Apakah Usaha Kartini Sia-sia?
Hai, udah lama nih nggak nulis di Jurnal, kali ini, setelah nonton film Kartini (directors cut) di bioskoponline.com. Tiba-tiba mikir, perempuan sekarang, apakah usaha Kartini sudah membuat perempuan mendapatkan hak nya?
Edit: Aku baru berani posting hari ini, 21 April 2022
Langsung cuss kuy
Apakah Usaha Kartini Sia-sia?
Bertahun-tahun setelah Kartini memperjuangkan hak wanita agar sama dengan pria, apakah usahanya itu sudah berhasil? *tulis di komen ya
Sebelum itu, mari kita lihat isu belakangan ini.
Perempuan masih menerima ketimpangan pandangan masyarakat. Yah, di lingkungan patriarki seperti Indonesia sulit untuk meyakinkan masyarakat bahwa laki-laki dan perempuan masih bisa berjalan beriringan. Namun, seorang perempuan masih saja terkekang, tidak diberikan pilihan.

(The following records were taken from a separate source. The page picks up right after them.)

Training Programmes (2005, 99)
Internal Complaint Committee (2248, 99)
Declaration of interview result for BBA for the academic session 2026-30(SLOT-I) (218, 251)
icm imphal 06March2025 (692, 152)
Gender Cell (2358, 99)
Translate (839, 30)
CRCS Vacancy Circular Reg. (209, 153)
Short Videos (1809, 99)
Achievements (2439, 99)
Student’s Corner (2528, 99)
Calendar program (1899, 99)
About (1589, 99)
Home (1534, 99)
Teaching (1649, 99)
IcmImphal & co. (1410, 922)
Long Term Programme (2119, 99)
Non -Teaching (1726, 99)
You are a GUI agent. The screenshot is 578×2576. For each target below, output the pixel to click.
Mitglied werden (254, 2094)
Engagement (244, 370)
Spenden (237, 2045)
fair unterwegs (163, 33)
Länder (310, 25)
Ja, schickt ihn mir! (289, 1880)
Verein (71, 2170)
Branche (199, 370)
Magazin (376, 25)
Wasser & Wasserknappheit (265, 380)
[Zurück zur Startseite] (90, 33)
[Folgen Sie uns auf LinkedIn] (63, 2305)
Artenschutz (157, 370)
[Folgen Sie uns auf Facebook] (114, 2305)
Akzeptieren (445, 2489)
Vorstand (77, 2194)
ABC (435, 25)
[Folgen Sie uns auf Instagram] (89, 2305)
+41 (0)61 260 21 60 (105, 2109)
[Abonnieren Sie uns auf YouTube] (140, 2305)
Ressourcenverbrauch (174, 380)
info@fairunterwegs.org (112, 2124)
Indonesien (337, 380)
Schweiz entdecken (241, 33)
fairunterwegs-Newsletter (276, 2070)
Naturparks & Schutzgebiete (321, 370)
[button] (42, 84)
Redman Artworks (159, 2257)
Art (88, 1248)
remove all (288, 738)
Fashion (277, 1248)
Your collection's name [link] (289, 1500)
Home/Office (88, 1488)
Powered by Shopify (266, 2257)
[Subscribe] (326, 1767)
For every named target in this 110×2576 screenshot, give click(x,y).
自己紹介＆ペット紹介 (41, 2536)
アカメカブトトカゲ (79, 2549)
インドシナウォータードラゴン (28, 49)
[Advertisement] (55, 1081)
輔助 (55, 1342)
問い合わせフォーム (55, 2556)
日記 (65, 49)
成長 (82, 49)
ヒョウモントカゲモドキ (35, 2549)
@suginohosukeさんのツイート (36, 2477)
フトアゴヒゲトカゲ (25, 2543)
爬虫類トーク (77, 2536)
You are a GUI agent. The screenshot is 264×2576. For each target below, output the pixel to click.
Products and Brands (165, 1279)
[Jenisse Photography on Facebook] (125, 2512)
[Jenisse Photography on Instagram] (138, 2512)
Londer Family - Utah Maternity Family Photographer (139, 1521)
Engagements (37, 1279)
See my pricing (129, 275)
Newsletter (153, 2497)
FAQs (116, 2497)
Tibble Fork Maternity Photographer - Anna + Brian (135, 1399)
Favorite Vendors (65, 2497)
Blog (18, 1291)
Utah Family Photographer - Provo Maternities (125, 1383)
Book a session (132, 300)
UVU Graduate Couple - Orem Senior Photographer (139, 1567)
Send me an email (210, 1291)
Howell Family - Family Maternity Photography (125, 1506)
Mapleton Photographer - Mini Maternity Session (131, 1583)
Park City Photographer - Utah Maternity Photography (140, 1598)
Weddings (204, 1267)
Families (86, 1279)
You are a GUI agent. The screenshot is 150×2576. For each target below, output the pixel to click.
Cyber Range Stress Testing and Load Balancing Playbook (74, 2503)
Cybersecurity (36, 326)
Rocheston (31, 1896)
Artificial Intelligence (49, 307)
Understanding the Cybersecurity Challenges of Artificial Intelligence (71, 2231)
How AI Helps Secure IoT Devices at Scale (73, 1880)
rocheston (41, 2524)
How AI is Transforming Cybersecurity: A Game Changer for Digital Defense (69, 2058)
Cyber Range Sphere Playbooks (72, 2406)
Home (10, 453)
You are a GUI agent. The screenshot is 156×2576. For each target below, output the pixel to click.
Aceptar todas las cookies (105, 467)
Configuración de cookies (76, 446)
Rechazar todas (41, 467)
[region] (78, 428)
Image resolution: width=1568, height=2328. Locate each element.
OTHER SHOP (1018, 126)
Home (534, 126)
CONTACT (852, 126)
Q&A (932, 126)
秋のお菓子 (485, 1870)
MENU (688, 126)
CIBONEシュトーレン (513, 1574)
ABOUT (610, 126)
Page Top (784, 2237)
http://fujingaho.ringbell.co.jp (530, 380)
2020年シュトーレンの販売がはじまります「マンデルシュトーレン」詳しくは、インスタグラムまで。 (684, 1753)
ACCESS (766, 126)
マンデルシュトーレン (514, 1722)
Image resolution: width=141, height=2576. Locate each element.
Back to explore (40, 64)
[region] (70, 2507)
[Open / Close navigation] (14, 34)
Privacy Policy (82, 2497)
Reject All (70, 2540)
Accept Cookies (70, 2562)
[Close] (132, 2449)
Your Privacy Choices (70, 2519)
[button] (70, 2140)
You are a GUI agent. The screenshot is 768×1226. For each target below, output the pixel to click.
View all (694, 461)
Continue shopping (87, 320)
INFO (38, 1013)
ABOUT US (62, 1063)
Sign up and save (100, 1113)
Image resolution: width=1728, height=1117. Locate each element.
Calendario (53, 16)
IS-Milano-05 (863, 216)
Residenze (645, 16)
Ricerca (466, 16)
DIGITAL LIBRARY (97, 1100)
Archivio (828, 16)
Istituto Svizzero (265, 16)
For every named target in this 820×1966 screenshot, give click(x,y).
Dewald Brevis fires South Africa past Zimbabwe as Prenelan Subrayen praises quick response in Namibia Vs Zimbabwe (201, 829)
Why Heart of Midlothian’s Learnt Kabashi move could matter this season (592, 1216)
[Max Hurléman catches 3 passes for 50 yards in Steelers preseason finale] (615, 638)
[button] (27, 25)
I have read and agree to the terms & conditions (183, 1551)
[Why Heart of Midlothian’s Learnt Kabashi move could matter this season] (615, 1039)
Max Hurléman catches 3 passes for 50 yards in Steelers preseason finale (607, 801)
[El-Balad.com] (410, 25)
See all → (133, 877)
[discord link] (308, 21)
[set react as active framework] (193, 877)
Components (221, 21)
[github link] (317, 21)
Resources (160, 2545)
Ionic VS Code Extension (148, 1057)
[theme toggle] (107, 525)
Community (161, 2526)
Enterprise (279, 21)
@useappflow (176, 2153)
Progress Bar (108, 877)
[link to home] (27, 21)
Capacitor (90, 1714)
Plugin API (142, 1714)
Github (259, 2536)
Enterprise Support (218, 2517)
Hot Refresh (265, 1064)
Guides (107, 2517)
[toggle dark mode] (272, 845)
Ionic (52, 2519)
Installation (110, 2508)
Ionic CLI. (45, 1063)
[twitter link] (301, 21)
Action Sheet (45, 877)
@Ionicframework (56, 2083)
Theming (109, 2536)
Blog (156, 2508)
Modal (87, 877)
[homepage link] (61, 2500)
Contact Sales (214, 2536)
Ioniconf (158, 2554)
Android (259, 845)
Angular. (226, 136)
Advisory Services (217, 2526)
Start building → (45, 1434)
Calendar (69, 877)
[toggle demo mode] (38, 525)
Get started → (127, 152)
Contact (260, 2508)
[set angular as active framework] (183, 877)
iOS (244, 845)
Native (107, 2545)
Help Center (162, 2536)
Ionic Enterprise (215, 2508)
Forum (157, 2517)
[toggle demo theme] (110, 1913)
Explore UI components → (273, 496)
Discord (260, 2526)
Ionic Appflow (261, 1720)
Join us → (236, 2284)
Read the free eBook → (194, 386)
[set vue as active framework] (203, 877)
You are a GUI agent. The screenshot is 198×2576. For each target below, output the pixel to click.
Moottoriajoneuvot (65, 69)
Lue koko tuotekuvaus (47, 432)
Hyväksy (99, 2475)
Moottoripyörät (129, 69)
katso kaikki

"Ngapain lanjut S2? buang-buang waktu tahu nggak."
"Udah 26 kan tahun ini, kapan nikah? Mau jadi perawan tua?"
"Ngapain sih sekolah tinggi-tinggi, nanti juga jadi ibu rumah tangga."
Tiga kalimat ini membuktikan bahwa perempuan di Indonesia masing dikekang secara mental. Dengan segala obrolan yang selalu dilakukan di masyarakat, perempuan tidak mendapat kebebasannya secara penuh untuk menentukan pilihan.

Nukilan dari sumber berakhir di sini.